Text under study
=== Section Start ===

Dutch theoretical physicist

Niels A.J. Obers (born March 22, 1966, Nijmegen, Netherlands) is a Dutch theoretical physicist known for his contributions to conformal field theory, string theory, higher-dimensional black holes and holography. He is a Professor of Theoretical Physics at the Niels Bohr Institute, University of Copenhagen, and was Director of Nordita, the Nordic Institute for Theoretical Physics, from 2019 to 2023.

== Early life and education ==
Obers was born in Nijmegen, Netherlands, and received his undergraduate education in physics at Radboud University Nijmegen, graduating cum laude in 1987. He earned an M.A. in physics in 1989 and completed his Ph.D. in theoretical physics at the University of California, Berkeley in 1991 under the supervision of Martin B. Halpern.

== Academic career ==
After his doctorate, Obers held postdoctoral and research positions at the University of Bonn, École Polytechnique, CERN, and Nordita. From 2000 to 2002, he was an assistant professor at Utrecht University and Amsterdam University. In 2002, he joined the Niels Bohr Institute as an associate professor and was promoted to full professor in 2012. He has chaired the Theoretical Particle Physics and Cosmology section and served as Deputy Head and Acting Head of Department. From 2019 to 2023, Obers served as Director of Nordita.

=== Research ===
Obers is known for his work on irrational conformal field theory, non-perturbative dualities in string theory (notably U-duality), and the dynamics of black holes and black branes via the blackfold approach, as well as for developing non-relativistic gravity, string theory, and holography using Newton–Cartan geometry and related non-Lorentzian structures. His research spans a broad range of topics in theoretical high-energy physics and gravitation.

=== Scientific service and grants ===
Obers has been principal investigator or co-investigator on major national and European research grants and has been representative of Denmark for several EU COST actions. He is a co-principal investigator of the Center of Gravity (CoG), a Danish National Research Foundation Center of Excellence hosted at the Niels Bohr Institute since September 2025.

=== Section End ===

Set of tasks
A - In the biography of Niels Obers, who supervised his Ph.D. at the University of California, Berkeley?
B - Print the passage of the biography of Niels Obers starting at "Niels A.J. Obers" and ending at "Martin B. Halpern.".

Records from a collection
=== Section Start ===

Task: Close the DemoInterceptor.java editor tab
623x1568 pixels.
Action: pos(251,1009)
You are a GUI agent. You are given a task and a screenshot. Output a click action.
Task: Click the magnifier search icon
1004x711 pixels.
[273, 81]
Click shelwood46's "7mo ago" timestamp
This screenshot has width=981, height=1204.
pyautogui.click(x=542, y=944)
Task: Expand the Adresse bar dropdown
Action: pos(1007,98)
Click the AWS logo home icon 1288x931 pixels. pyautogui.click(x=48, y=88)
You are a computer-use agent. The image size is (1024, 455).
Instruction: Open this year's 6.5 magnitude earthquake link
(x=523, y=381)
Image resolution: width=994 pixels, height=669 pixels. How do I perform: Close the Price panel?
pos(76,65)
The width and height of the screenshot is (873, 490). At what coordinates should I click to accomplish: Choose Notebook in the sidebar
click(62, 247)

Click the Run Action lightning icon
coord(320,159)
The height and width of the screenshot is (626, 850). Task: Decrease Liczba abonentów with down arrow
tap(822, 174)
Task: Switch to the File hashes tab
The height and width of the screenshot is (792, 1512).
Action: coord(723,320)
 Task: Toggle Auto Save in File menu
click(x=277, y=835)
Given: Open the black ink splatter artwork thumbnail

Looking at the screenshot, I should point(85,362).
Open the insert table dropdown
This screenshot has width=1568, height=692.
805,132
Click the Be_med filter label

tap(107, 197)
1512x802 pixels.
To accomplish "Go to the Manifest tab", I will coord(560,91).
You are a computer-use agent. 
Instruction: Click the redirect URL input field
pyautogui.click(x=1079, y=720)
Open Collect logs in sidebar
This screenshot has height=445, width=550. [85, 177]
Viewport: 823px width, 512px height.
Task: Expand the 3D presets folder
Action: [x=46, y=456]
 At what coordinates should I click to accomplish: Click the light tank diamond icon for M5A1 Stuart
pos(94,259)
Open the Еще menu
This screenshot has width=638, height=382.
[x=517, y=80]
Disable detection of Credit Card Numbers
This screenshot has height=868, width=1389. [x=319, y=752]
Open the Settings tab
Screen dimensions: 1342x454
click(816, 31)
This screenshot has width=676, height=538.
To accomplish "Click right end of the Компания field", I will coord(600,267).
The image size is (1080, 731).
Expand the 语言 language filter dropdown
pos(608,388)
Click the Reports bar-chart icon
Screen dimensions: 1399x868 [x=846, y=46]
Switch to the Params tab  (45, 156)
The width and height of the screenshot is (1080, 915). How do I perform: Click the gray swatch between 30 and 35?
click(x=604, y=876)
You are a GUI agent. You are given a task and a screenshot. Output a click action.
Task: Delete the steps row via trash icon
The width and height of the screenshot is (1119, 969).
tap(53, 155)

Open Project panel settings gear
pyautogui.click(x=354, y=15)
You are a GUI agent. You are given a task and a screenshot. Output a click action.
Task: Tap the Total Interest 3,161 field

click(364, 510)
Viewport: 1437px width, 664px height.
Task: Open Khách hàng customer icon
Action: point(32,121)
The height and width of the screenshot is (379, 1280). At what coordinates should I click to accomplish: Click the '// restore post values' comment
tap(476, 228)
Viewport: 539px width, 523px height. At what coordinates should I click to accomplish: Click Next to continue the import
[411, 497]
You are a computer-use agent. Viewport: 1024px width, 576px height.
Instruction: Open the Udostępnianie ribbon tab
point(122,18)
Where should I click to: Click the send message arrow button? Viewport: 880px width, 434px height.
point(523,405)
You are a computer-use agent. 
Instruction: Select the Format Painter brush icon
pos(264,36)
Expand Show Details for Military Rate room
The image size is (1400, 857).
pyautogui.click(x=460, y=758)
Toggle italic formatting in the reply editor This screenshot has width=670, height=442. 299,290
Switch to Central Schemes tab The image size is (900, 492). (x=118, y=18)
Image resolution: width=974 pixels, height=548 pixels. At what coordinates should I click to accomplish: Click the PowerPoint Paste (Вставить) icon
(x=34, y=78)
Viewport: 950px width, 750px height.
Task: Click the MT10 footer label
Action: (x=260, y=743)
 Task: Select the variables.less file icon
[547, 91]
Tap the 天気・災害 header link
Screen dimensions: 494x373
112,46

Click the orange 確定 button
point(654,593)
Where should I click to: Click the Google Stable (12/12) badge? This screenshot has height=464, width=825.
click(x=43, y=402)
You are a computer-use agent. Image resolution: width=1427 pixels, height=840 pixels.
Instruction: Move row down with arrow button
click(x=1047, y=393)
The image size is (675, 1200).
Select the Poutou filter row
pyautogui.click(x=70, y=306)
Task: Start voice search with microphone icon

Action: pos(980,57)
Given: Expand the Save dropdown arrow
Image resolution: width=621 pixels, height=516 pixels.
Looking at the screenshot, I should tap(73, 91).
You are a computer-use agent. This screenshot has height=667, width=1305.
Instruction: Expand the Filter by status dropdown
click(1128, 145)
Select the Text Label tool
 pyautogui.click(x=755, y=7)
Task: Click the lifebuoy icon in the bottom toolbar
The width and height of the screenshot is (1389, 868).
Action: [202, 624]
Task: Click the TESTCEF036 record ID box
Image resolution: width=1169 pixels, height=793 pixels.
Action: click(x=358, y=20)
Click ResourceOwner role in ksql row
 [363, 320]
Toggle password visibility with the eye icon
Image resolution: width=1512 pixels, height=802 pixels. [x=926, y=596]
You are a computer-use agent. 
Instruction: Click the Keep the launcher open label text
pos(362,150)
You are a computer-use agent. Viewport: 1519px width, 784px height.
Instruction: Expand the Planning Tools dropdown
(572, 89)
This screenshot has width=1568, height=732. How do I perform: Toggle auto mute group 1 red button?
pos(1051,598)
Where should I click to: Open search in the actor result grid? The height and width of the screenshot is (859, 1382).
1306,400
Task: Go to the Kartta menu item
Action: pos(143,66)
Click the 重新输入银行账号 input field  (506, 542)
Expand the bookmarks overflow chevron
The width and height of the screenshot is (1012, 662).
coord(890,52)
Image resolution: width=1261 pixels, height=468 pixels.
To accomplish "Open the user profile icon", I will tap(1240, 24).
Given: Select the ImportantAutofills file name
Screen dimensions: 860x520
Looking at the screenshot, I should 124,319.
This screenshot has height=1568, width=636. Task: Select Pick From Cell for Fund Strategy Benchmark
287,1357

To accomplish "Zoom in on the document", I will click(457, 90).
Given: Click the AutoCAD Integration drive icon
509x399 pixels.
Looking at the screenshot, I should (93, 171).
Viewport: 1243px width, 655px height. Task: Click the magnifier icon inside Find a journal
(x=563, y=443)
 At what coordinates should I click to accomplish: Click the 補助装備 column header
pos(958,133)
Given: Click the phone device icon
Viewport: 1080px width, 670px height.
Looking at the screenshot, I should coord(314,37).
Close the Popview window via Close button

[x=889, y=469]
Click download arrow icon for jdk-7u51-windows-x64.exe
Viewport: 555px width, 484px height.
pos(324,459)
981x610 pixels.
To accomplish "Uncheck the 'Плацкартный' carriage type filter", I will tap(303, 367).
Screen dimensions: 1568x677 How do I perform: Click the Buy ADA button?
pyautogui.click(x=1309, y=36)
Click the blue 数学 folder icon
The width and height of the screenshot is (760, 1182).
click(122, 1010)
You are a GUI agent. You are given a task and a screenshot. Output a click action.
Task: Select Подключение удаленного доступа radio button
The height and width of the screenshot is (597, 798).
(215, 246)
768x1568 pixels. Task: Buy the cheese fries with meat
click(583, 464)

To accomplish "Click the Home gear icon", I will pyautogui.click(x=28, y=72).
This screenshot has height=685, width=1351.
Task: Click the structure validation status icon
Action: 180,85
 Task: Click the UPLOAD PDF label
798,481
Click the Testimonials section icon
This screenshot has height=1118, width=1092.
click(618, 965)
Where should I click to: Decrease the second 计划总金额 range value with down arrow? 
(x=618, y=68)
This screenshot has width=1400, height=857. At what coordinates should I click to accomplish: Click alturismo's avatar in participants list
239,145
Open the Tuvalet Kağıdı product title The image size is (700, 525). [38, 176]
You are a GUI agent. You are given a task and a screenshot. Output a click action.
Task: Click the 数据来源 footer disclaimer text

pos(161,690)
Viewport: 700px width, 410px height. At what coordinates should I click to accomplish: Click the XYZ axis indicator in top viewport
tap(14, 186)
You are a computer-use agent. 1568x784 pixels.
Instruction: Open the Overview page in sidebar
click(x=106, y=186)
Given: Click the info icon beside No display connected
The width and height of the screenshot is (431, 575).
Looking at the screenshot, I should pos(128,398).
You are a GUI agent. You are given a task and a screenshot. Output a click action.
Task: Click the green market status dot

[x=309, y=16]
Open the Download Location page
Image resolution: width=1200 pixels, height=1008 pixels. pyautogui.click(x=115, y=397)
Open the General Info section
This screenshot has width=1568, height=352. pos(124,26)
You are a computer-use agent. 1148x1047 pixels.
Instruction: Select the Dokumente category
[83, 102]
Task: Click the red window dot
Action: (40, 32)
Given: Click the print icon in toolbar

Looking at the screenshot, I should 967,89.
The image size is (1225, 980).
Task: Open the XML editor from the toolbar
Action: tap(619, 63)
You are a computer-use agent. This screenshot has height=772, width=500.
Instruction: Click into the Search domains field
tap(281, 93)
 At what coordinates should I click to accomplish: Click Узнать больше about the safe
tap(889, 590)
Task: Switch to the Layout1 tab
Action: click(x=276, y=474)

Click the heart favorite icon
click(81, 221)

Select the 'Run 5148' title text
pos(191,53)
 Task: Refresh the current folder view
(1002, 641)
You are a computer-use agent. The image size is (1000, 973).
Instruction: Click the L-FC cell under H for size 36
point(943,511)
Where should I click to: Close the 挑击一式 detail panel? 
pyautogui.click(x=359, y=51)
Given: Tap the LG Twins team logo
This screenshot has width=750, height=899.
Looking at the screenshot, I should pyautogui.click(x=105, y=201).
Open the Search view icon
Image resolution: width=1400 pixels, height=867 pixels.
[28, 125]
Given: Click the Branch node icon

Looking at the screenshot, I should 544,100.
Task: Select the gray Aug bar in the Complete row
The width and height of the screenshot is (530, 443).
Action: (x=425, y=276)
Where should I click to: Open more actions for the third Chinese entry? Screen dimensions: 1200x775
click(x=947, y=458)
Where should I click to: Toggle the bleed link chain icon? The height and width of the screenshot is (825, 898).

=== Section End ===

Solutions for each task
A - Martin B. Halpern

B -
Niels A.J. Obers (born March 22, 1966, Nijmegen, Netherlands) is a Dutch theoretical physicist known for his contributions to conformal field theory, string theory, higher-dimensional black holes and holography. He is a Professor of Theoretical Physics at the Niels Bohr Institute, University of Copenhagen, and was Director of Nordita, the Nordic Institute for Theoretical Physics, from 2019 to 2023.

== Early life and education ==
Obers was born in Nijmegen, Netherlands, and received his undergraduate education in physics at Radboud University Nijmegen, graduating cum laude in 1987. He earned an M.A. in physics in 1989 and completed his Ph.D. in theoretical physics at the University of California, Berkeley in 1991 under the supervision of Martin B. Halpern.